PROBLEM TO WORK ON » The answer must consist solely of the line that contains "The image size is (183, 408)." and all subsequent lines of the data, each reproduced exactly.

DATA SUPPLIED »
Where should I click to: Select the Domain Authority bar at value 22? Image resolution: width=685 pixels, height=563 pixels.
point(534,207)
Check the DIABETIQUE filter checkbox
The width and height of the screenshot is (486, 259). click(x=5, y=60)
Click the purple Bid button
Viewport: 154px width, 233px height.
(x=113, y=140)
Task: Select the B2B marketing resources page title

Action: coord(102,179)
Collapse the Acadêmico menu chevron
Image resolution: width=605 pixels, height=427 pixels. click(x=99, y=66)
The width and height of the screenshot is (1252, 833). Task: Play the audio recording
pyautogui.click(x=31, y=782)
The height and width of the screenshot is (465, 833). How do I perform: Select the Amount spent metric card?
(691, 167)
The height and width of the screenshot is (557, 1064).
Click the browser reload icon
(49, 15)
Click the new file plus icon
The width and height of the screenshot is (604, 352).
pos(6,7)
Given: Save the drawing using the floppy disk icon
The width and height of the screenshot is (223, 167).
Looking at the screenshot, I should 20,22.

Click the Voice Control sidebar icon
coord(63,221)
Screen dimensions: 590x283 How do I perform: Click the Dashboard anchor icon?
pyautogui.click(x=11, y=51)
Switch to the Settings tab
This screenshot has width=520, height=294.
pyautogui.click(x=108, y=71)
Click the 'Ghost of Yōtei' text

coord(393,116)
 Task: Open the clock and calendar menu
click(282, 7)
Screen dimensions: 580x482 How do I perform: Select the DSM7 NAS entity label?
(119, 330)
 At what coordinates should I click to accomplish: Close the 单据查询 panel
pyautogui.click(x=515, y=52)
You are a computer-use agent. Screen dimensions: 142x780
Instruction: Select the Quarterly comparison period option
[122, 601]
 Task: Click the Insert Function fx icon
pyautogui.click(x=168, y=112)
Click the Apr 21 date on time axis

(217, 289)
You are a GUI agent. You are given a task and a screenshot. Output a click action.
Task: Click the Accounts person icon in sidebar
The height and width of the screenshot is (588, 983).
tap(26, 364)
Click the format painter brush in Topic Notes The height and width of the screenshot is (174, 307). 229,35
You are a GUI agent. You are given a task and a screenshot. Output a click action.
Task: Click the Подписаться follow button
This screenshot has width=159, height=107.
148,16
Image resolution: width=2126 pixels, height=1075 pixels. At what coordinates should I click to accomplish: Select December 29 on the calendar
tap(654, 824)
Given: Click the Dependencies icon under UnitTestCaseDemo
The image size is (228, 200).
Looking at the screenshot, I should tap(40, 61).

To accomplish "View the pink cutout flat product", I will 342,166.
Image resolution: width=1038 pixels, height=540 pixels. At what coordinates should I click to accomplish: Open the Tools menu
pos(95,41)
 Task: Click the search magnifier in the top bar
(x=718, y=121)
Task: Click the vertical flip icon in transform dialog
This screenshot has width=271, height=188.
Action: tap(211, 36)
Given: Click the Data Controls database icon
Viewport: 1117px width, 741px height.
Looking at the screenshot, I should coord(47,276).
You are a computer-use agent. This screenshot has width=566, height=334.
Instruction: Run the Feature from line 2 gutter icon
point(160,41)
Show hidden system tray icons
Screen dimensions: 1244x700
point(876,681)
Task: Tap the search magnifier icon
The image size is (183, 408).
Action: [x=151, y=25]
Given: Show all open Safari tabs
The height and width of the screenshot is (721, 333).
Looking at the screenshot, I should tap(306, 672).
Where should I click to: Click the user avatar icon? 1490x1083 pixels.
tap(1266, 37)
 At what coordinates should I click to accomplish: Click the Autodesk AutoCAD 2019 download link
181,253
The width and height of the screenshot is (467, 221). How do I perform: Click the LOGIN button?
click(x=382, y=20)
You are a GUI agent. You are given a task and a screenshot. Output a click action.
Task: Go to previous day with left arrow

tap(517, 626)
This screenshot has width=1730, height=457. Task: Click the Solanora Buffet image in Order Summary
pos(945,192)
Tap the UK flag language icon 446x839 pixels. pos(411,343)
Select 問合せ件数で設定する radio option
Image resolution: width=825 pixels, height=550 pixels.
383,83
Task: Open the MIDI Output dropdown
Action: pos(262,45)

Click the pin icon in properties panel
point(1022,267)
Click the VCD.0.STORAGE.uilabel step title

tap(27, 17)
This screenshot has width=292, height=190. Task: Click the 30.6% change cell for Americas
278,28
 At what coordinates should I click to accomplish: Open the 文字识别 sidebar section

TASK SOLUTION »
The image size is (183, 408).
Action: [x=151, y=25]
Given: Show all open Safari tabs
The height and width of the screenshot is (721, 333).
Looking at the screenshot, I should tap(306, 672).
Where should I click to: Click the user avatar icon? 1490x1083 pixels.
tap(1266, 37)
 At what coordinates should I click to accomplish: Click the Autodesk AutoCAD 2019 download link
181,253
The width and height of the screenshot is (467, 221). How do I perform: Click the LOGIN button?
click(x=382, y=20)
You are a GUI agent. You are given a task and a screenshot. Output a click action.
Task: Go to previous day with left arrow

tap(517, 626)
This screenshot has width=1730, height=457. Task: Click the Solanora Buffet image in Order Summary
pos(945,192)
Tap the UK flag language icon 446x839 pixels. pos(411,343)
Select 問合せ件数で設定する radio option
Image resolution: width=825 pixels, height=550 pixels.
383,83
Task: Open the MIDI Output dropdown
Action: pos(262,45)

Click the pin icon in properties panel
point(1022,267)
Click the VCD.0.STORAGE.uilabel step title

tap(27, 17)
This screenshot has width=292, height=190. Task: Click the 30.6% change cell for Americas
278,28
 At what coordinates should I click to accomplish: Open the 文字识别 sidebar section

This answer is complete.